I designed it to have the Arduino just basically fit right into the center of it, that way all the connections are good and secure and it just makes it easier. I know I could have designed a micro-controller onto my own board, maybe in the future. The size of the board determined the size of the body. I made it so the PCB was basically the only thing requiring any assembly. I also made mine with the IMU was facing upwards. Now, I don’t think it actually matters which way you mount the IMU as long as its not transversely angled with regards to the pivot point. All you would have to do is alter the code for the correct reading to be used. The reason two batteries are used is to increase the voltage. I was using SparkFun’s voltage booster to use a single battery, but when it hits 600mA it shuts off. When the robot suddenly jerks the motors, it can possibly go higher than the 600mA limit and shuts the system down. By having two batteries you get 3.7+3.7 = ~7.4V, which is fine for all of these components, and the IMU is run off of the Arduino(3v3).

Next was the body(chassis) design. I knew what motors I was going to be using, and thankfully the dimensions were readily available so I started up my favourite modelling software and went to town. I somehow designed it perfectly(this never happens) so that when the PCB was put into the slot, it was snug enough that no mounting hardware was required. If your print is a little loose, there are mounting holes in the PCB. I actually messed up a little with the battery tray in the back, its too close so for these to fit in with the Arduino there; you need to use an elastic or something to secure them, no big deal. The updated model on Thingiverse is corrected for more space, so they will fit.



Before you install the motors you need to take two jumper cables and cut them in half and solder them onto the motor connections. These will be the leads from the motors to the motor controller.  It doesn’t really matter which you solder to, as you can just switch them around on the PCB connections. Then its just as simple as putting the wires through the hole and screwing the motors onto the chassis. The space will be tight near the connections, but should fit perfectly. I opted for two motors in this design so in the future I could turn it into a remote controlled or autonomous vehicle.
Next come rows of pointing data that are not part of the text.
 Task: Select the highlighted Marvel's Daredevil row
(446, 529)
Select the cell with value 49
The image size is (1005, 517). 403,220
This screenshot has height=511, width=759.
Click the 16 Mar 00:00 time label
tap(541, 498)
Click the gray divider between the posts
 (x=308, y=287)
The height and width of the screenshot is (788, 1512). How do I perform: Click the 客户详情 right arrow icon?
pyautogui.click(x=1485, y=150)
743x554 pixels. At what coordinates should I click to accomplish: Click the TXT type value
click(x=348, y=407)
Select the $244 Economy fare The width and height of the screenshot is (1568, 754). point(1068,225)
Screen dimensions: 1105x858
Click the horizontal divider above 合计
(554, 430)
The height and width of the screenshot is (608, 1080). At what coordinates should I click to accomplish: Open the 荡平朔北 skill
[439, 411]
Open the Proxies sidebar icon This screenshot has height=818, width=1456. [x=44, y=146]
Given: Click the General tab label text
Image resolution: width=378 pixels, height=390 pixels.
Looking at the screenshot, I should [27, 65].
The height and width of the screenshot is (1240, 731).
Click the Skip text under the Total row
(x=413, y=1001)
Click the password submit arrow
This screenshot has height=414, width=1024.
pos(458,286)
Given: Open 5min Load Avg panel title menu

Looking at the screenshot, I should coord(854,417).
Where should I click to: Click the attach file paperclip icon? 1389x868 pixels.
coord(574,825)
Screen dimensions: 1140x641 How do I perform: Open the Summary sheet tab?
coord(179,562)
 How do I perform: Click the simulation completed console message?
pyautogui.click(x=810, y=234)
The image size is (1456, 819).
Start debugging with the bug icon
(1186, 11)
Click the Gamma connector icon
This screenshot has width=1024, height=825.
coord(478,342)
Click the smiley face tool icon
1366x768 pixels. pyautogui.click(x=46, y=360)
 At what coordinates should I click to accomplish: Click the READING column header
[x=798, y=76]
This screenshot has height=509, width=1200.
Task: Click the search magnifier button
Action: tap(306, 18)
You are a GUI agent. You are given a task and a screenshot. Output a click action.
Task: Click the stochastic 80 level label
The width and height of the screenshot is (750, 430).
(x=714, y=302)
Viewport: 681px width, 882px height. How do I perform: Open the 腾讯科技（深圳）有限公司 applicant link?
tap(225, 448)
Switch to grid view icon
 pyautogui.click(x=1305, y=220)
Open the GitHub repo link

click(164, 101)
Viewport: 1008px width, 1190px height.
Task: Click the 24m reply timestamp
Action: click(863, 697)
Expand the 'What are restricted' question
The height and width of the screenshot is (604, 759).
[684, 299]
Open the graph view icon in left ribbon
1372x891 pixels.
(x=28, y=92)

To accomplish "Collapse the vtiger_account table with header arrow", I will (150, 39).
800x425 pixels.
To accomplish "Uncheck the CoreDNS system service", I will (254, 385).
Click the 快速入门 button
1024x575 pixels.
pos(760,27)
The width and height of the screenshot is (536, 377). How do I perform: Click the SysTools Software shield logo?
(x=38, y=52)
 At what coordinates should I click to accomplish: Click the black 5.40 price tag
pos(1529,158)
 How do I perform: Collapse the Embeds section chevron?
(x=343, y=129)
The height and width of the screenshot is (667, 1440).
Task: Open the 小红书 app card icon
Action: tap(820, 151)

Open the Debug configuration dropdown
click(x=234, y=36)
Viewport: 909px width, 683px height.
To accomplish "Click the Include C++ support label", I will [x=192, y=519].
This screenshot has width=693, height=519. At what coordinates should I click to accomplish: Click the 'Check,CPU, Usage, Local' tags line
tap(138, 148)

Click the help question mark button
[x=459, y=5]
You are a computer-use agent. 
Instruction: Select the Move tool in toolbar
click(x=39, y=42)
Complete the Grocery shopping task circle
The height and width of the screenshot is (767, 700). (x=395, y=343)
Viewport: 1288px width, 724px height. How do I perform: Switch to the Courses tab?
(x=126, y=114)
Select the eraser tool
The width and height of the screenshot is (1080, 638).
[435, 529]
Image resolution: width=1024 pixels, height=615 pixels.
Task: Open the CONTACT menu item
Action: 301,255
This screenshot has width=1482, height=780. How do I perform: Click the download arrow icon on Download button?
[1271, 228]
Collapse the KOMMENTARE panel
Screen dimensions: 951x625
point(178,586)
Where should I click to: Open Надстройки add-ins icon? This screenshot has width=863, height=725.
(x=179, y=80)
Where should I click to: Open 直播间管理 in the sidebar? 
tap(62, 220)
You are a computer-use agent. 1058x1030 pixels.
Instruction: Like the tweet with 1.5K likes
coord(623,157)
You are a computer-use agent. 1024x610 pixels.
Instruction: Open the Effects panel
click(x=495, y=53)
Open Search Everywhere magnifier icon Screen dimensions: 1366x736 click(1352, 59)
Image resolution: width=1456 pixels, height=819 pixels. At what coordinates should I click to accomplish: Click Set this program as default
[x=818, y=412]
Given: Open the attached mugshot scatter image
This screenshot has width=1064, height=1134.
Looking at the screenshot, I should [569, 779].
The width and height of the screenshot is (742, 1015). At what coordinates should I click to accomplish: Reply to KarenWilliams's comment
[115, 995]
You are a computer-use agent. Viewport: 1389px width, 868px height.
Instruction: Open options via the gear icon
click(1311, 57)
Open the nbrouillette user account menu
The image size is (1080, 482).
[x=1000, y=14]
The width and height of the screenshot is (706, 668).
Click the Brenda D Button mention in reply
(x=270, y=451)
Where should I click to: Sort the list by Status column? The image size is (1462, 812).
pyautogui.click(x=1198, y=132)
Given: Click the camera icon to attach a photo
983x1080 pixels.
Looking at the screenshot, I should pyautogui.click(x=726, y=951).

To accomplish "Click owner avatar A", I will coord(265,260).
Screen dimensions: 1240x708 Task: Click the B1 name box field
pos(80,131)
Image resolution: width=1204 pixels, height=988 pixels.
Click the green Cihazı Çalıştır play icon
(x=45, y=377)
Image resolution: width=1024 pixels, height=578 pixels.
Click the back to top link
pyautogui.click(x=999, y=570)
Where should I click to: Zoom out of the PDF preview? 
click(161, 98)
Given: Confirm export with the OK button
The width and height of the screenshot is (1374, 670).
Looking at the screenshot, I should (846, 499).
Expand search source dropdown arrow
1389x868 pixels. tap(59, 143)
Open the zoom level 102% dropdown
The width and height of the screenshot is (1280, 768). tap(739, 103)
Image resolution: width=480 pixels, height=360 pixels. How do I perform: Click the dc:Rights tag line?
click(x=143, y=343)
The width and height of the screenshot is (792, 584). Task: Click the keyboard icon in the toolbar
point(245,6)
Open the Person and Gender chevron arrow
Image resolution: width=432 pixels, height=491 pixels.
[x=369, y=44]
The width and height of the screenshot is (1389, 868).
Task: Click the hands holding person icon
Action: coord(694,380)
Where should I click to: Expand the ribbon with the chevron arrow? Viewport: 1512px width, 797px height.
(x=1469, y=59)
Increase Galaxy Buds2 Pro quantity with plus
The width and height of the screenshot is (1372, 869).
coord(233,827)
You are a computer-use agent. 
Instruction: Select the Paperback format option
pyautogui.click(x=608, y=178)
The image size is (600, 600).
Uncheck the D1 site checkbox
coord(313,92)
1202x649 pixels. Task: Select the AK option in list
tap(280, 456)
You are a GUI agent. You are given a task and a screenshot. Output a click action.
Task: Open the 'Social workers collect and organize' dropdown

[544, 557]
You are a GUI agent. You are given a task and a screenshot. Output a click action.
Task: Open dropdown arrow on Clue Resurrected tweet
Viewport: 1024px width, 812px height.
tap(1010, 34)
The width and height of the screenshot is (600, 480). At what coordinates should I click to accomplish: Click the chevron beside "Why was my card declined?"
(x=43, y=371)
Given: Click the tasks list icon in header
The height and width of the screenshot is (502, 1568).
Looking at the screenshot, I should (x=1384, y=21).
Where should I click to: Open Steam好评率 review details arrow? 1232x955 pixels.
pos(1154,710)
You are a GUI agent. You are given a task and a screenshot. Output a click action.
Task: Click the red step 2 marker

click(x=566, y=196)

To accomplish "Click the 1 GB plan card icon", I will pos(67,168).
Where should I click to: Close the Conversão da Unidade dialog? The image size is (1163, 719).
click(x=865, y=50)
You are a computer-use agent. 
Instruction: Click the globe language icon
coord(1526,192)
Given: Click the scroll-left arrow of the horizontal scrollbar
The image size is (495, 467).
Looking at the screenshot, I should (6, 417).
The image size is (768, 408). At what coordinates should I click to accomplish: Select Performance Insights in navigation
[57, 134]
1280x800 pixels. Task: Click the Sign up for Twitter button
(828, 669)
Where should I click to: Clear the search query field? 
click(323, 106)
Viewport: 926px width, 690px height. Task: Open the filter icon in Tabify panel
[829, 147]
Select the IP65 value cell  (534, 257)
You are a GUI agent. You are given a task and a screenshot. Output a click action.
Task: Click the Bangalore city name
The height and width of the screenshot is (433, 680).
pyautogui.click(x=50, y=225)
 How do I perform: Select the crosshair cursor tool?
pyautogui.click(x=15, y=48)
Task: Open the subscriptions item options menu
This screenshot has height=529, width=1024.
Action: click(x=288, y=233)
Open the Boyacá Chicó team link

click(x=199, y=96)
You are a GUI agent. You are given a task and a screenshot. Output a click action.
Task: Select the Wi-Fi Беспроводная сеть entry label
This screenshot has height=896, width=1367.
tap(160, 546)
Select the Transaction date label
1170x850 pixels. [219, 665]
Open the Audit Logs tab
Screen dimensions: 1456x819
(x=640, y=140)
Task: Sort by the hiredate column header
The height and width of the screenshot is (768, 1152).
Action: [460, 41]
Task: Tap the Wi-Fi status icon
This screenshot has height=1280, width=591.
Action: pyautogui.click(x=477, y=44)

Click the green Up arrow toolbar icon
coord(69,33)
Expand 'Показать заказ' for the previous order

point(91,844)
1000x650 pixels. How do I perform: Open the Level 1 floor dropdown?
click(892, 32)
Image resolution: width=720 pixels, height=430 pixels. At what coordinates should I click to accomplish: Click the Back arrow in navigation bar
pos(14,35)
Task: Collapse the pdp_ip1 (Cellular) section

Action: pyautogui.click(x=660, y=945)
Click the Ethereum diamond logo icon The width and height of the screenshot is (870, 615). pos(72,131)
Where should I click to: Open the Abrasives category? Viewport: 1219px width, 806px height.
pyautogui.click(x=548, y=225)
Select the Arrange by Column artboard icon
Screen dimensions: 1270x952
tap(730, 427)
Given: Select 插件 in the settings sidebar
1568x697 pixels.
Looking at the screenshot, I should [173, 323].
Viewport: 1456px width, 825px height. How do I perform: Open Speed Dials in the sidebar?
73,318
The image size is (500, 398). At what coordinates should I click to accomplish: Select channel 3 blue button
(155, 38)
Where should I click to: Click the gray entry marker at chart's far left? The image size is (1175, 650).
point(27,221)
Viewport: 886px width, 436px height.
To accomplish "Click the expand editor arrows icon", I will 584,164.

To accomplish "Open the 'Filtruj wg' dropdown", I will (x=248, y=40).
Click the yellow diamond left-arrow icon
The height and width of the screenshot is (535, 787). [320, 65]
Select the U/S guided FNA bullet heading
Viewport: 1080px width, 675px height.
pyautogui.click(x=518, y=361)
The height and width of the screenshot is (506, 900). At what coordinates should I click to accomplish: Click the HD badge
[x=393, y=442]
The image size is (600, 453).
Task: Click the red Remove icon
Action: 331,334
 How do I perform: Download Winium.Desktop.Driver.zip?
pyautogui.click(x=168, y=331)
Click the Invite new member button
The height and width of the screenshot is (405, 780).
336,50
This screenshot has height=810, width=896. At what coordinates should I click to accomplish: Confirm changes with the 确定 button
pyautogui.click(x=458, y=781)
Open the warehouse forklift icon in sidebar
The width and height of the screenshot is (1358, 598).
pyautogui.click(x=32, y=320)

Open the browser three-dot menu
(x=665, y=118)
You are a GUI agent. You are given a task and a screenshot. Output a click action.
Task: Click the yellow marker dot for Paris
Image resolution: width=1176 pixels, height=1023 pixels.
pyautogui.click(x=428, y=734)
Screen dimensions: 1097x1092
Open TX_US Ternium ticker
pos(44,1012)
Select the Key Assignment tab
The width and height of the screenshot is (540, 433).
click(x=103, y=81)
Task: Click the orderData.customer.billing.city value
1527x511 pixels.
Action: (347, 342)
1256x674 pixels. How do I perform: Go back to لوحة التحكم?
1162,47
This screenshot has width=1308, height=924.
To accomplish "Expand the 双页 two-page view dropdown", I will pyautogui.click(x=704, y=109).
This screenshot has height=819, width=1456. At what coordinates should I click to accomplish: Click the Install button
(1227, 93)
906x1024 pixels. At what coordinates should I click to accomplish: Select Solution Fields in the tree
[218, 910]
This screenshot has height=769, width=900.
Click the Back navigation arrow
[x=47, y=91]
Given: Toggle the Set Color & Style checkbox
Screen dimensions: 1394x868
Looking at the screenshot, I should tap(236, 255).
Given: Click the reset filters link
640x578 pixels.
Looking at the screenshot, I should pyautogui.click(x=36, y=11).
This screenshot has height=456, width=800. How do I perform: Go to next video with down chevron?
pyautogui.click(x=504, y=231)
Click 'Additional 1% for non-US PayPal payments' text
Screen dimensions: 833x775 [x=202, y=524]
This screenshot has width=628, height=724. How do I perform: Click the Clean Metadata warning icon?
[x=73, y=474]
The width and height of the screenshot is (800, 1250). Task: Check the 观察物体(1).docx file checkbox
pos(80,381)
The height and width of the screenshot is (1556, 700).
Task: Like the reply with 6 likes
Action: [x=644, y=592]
It needed to have the ability to turn. I’m planning on making a xBee version of the PCB that accepts an xBee module for remote controlling.

Assembled 2

Assembled 2

Now on to the code… This is in no way finished, but it does allow for the tuning of the PID and all that. It is not very neat or tidy and its assembled from several different projects. I have to give thanks to this bildr tutorial as well as the FreeSixIMU Library which was modified from this FreeIMU Library from varesano. You will need to download the library from the bildr tutorial. You can download my program here. PIDDYPROGRAM_V2_Upload – It is pretty rough, if there are any questions at all, don’t hesitate to ask! – There is a little extra feature in the code, it actually has a sort of positioning return system even without encoders. It basically takes the amount of time the motors are tuning in each direction and the speed and figures out how far away it is from its first position, you can see this in the video. I will be updating the code, but I probably won’t be making a GitHub folder for it. If there are major updates I will post them here and announce them on twitter. Be sure to follow! 

Once you upload it you can start figuring out how to tune your own self balancing PID system. Don’t get too frustrated!